Durante la madrugada de este jueves 26 de marzo, un incendio consumió al menos cinco locales en la Central de Abasto de Puebla, generando una intensa movilización de cuerpos de emergencia y dejando severos daños materiales en la zona.
De acuerdo con información de la Coordinación Estatal de Protección Civil, el siniestro habría sido provocado por un posible corto circuito, aunque el área continúa bajo análisis para determinar con precisión las causas. El fuego alcanzó establecimientos dedicados a la venta de huevo, plásticos, abarrotes, chiles y carne, además de una bodega ubicada en la parte superior, así como una motocicleta que se encontraba en el sitio.
Tras el reporte al número de emergencias 911, se activaron de inmediato los protocolos de atención, con la participación de distintas corporaciones. En coordinación con personal de la Comisión Federal de Electricidad, se realizó el corte del suministro eléctrico para evitar mayores riesgos, mientras que brigadas trabajaron en las labores de control hasta lograr la extinción total del incendio.
Autoridades confirmaron que no hubo personas lesionadas, aunque un hombre fue atendido en el lugar por una crisis nerviosa. A pesar de la magnitud del incidente, Protección Civil aseguró que no existe riesgo para la población, aunque la zona permanece bajo supervisión.
Los daños fueron considerables: varios locales quedaron prácticamente reducidos a cenizas, evidenciando la vulnerabilidad de estos espacios ante fallas en las instalaciones eléctricas, un problema recurrente en centros de abasto donde la infraestructura suele operar al límite.
Este incendio se suma a otros registrados en días recientes en la capital poblana.
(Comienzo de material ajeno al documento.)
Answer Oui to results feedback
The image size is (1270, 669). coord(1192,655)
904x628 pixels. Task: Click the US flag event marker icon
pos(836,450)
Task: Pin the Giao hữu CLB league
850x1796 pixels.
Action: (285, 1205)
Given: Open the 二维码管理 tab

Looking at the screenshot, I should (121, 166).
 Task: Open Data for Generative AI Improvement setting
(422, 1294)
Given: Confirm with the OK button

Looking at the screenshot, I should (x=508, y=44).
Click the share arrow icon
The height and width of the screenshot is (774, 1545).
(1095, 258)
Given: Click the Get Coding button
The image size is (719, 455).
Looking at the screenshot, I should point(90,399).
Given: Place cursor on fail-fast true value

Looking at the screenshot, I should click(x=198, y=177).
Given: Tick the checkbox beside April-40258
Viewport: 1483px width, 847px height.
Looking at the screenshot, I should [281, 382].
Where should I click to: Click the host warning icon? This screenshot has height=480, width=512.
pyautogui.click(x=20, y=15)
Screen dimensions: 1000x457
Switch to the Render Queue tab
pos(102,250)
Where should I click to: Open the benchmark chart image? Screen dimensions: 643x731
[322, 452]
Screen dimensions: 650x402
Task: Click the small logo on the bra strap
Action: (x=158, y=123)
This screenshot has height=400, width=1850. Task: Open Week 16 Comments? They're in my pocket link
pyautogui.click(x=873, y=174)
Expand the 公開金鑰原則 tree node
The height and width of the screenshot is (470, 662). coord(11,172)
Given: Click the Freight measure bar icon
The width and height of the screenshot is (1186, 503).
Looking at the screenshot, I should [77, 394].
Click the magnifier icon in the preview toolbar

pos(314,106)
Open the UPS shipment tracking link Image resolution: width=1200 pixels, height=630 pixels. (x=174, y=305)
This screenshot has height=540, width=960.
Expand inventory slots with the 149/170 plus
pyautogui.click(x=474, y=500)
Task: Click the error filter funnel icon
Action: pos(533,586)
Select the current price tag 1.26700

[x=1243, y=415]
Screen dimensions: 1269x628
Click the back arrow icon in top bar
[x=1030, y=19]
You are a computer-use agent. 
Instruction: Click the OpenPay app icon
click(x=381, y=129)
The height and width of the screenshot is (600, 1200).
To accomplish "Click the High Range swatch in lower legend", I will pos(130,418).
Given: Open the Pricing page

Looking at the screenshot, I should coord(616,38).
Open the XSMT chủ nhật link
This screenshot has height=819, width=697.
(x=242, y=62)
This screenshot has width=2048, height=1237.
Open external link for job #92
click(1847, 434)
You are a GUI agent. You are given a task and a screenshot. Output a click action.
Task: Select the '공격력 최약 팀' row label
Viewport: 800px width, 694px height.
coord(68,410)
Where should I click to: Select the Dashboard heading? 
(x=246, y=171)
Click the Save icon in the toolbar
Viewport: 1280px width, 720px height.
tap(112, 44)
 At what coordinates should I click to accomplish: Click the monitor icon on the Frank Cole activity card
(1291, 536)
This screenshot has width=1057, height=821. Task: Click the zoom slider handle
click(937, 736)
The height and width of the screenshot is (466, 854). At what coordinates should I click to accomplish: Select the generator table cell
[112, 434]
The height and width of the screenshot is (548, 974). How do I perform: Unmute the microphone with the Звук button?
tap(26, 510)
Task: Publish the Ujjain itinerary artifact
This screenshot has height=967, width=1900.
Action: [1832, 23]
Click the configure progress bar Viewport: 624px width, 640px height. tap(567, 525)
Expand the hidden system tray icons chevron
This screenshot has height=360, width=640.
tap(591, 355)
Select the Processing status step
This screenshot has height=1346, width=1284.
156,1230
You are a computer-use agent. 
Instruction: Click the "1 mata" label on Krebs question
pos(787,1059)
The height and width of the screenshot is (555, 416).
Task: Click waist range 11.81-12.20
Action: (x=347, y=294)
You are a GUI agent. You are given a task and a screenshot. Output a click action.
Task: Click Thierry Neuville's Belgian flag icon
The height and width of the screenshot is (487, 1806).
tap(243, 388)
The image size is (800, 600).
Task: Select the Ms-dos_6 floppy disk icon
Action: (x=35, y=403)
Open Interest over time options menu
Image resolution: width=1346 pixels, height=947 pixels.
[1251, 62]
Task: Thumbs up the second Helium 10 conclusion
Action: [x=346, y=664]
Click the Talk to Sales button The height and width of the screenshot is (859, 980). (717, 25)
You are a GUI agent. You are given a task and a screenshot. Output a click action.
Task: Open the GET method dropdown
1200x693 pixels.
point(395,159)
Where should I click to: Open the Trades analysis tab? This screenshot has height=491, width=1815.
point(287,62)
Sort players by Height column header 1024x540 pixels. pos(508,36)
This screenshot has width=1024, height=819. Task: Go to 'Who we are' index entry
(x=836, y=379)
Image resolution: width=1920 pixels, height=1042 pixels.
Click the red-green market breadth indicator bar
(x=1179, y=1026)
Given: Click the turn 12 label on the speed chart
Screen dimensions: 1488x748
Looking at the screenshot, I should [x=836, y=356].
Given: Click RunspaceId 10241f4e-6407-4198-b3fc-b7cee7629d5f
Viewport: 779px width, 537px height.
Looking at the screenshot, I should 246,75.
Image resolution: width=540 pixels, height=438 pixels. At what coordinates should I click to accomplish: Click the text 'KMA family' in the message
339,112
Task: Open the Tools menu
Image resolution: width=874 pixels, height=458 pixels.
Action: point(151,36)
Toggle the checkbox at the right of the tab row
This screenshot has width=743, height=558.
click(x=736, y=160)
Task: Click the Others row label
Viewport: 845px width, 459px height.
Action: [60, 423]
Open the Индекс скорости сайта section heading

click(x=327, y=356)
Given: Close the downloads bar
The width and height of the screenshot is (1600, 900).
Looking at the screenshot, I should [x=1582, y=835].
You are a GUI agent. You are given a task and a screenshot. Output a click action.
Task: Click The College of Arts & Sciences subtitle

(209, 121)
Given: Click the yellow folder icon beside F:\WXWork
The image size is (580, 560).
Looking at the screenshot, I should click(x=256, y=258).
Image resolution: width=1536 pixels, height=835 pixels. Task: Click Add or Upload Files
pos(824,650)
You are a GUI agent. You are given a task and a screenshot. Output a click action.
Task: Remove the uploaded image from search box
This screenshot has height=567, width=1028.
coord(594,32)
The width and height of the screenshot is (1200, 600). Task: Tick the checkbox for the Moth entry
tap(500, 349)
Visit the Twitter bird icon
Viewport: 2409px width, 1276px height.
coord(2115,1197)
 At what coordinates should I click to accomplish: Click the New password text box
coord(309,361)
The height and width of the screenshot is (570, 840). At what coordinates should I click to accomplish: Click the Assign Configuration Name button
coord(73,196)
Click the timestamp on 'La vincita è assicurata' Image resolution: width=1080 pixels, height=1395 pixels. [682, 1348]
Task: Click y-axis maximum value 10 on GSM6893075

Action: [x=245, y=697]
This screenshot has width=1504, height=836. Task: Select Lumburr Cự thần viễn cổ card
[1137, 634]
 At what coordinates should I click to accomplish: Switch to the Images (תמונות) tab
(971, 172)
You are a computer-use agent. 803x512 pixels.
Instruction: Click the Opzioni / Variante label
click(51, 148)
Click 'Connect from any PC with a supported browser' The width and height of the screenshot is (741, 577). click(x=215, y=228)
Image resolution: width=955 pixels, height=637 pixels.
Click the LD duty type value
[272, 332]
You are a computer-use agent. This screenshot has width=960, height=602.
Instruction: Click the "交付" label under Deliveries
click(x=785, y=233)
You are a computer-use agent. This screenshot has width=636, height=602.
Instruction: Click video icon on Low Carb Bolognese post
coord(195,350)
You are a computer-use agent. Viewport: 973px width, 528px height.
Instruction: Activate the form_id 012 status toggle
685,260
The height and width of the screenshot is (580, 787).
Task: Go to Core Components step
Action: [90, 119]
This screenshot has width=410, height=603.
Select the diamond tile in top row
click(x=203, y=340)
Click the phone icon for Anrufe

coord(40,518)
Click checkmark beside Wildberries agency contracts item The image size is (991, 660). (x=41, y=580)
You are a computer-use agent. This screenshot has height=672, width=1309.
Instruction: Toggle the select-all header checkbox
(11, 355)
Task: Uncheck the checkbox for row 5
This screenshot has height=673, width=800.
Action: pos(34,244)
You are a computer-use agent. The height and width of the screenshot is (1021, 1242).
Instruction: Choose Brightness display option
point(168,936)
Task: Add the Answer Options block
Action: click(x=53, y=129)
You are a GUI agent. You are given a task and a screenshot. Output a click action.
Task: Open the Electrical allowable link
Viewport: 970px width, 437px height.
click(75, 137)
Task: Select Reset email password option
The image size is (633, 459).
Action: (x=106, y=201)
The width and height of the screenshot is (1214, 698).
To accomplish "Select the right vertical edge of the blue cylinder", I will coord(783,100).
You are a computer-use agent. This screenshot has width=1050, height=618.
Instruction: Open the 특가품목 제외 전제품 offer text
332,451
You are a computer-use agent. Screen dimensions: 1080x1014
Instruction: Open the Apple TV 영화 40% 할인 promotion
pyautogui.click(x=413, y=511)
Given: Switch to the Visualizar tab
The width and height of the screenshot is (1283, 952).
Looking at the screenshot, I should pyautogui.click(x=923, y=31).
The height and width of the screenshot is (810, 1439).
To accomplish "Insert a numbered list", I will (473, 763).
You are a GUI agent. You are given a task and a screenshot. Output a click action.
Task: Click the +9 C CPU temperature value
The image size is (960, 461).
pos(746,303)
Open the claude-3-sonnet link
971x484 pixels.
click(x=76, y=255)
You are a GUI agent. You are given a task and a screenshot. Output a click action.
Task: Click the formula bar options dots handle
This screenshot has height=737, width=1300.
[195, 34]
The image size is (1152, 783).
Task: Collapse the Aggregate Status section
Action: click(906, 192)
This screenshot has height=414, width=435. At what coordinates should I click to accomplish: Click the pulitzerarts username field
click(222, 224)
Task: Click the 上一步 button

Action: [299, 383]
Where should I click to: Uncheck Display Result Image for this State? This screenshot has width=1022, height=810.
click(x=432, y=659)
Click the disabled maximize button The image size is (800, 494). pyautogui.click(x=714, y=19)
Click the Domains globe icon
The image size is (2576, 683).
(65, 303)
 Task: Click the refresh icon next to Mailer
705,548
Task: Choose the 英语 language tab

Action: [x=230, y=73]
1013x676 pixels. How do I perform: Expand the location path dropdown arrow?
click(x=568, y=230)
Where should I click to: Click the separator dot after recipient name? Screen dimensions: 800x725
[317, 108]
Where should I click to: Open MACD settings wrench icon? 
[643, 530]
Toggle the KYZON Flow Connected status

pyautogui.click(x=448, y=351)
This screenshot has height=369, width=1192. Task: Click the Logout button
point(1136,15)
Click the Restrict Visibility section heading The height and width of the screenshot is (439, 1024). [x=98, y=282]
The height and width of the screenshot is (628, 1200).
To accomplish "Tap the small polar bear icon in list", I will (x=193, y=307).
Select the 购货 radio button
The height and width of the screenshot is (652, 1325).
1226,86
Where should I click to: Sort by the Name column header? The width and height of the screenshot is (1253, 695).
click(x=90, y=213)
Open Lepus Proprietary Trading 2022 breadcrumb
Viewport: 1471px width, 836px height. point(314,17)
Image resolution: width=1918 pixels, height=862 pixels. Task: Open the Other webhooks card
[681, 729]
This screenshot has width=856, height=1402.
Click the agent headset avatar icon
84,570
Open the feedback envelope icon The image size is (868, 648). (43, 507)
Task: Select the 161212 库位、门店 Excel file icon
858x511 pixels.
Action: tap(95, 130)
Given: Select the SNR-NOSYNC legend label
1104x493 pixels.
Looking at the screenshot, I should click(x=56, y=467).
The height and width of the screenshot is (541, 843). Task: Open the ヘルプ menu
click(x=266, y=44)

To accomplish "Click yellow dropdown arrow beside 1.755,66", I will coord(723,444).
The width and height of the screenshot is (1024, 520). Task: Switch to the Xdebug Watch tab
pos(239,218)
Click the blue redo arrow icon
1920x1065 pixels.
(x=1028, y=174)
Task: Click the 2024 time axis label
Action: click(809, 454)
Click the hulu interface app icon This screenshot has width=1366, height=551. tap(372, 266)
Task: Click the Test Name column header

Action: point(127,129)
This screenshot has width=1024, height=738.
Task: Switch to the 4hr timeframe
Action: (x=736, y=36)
Apenas el miércoles, un inmueble abandonado en el Barrio de la Luz se incendió, consumiendo ropa, basura y mobiliario sin dejar personas afectadas. Asimismo, en la colonia Ampliación 2 de Marzo, cuerpos de emergencia atendieron la quema de un terreno baldío.
La reiteración de estos incidentes vuelve a poner sobre la mesa la necesidad de fortalecer las labores de prevención, mantenimiento urbano y revisión de instalaciones eléctricas, especialmente en zonas populares donde el riesgo suele concentrarse y las pérdidas impactan directamente en el sustento de las familias trabajadoras.